Matthew Kelsch - Hydrometeorologist

Dealing with real-world weather problems

Photo of man checking equipment

Matt Kelsch is one of two volunteers who measure high and low temperature and precipitation each afternoon at Boulder's cooperative observing site, located on the campus of the National Oceanic and Atmospheric Administration.

Carlye Calvin/UCAR

It's no fluke that Matt Kelsch is a meteorologist. He was so interested in weather as a child that his fourth grade teacher actually wrote him special tests on the subject.

"I knew by fifth grade that it was what I wanted to do," he says.

Today Matt is a hydrometeorologist in UCAR's Cooperative Program for Operational Meteorology, Education, and Training. Known as COMET, the program offers courses and computer-based learning to professional meteorologists and students. He spends most of his time developing and delivering educational materials designed for groups ranging from National Weather Service forecasters to the military, private clients, and scientists and professionals from abroad.

"The best way to learn a subject is to have to teach it," Matt says. As a hydrometeorologist, his expertise is in weather events that involve water, such as floods, droughts, and precipitation.

One of Matt's favorite things about his job is dealing with issues that have direct applications. "I like working with the people in the field because they don't have the luxury of spending six months studying a storm," he explains. "They might only have 10 minutes. It gives me an appreciation of real-world forecasting."

Matt does some real-world fieldwork of his own as a local observer for the National Weather Service. Nearly every day, he takes official measurements of precipitation and temperature in Boulder and submits them to the NWS. He also provides the measurements to the Boulder Daily Camera, whose reporters often interview him for stories about drought or snowfall. "It's fun answering their questions," he says.

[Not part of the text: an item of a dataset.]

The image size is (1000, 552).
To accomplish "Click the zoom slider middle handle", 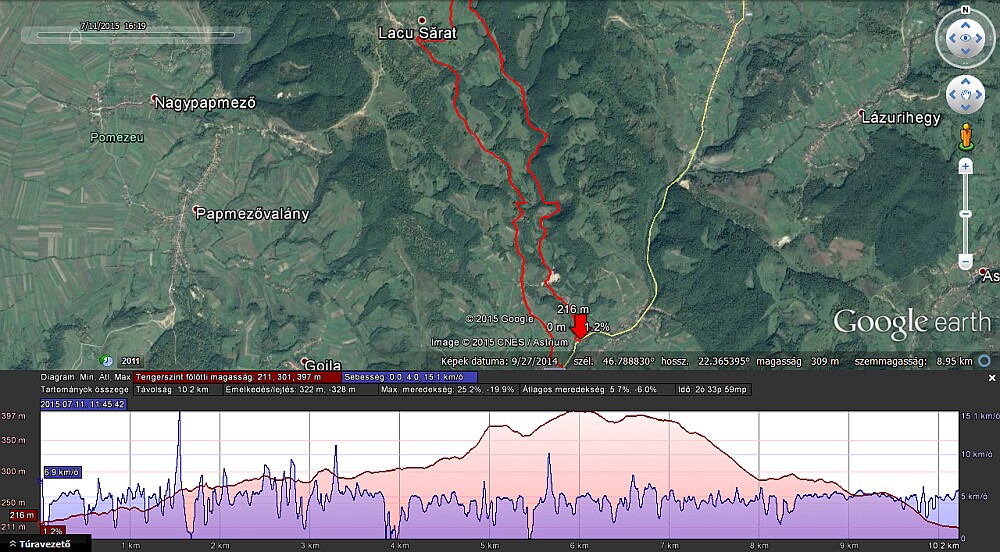I will [x=965, y=214].
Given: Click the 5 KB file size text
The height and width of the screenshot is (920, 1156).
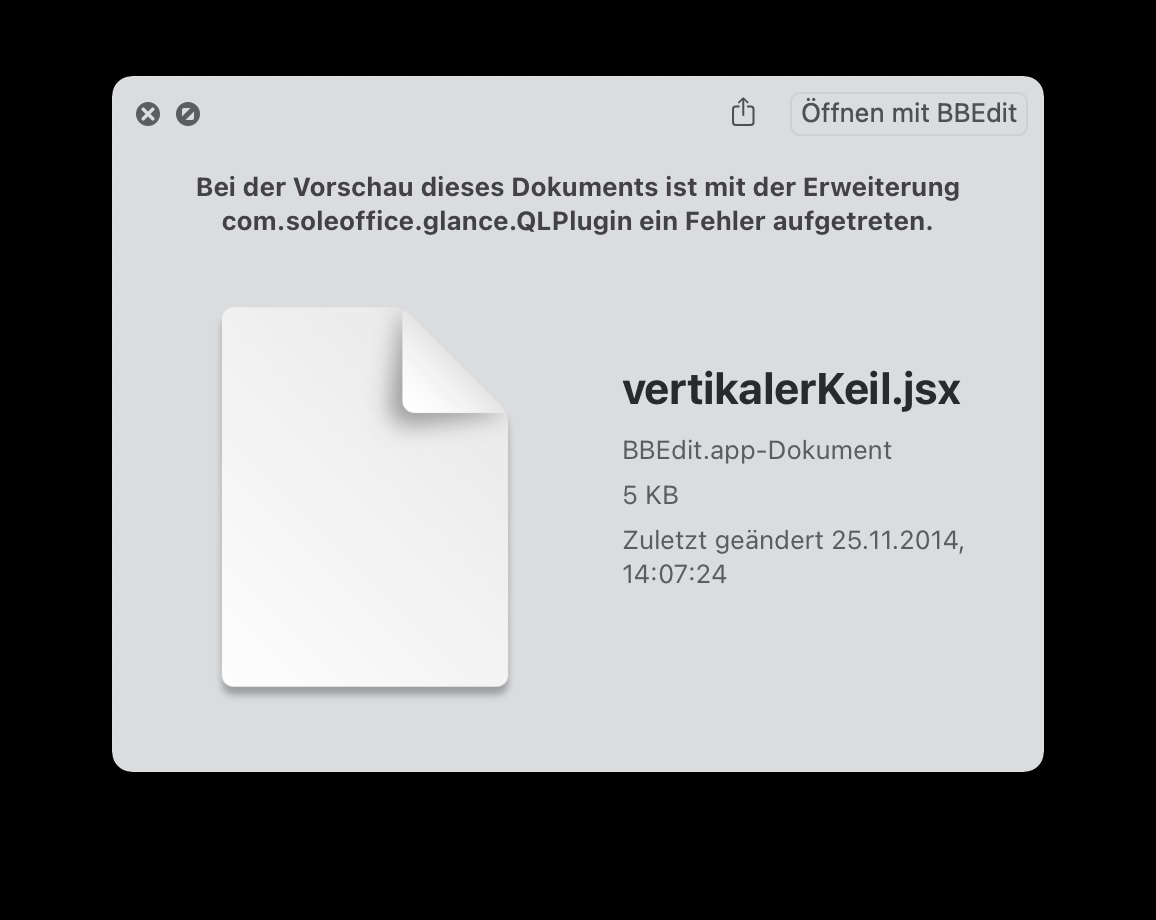Looking at the screenshot, I should pyautogui.click(x=650, y=495).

Photo of man checking equipment

A funnel-shaped collection device at Boulder's co-op site helps observers make reports of rain or melted snow to the nearest hundredth of an inch.

Carlye Calvin/UCAR

Matt also gets involved in the local community as a coordinator for the Colorado Climate Center's Community Collaborative Rain and Hail Study, better known as CoCoRaHS. Volunteers, both adults and children, take measurements of rain, hail, and snow throughout the state to help gather data for scientific researchers, emergency managers, the media, and schools. Matt is responsible for training volunteers in Boulder, Gilpin, and Broomfield counties. He shows them how to use rain gauges and hail pads, determine the liquid-equivalent of snowfall, and report measurements online.

Matt has a bachelor's degree in meteorology from the State University of New York in Oswego and a master's degree in meteorology from the University of Oklahoma. Fresh out of graduate school, he came to Boulder in 1986 to work in a forecasting laboratory at the National Oceanic and Atmospheric Administration. In 1993, COMET tapped him to be a guest lecturer on radar precipitation, and eventually, he became part of the program's staff.

"I wanted a career in science because I enjoy it so much," he says. When he's called upon to give presentations to elementary school children, he urges them to do the same and pursue what truly interests them. "The point I try to get across is that they choose careers that appeal to them so they'll be happy going to work every day."

Matt plans to stay in the field of education and training and look for more opportunities to combine his hydrometeorological expertise with public service. He adds, "I'll get frustrated if I'm not doing something with a direct application."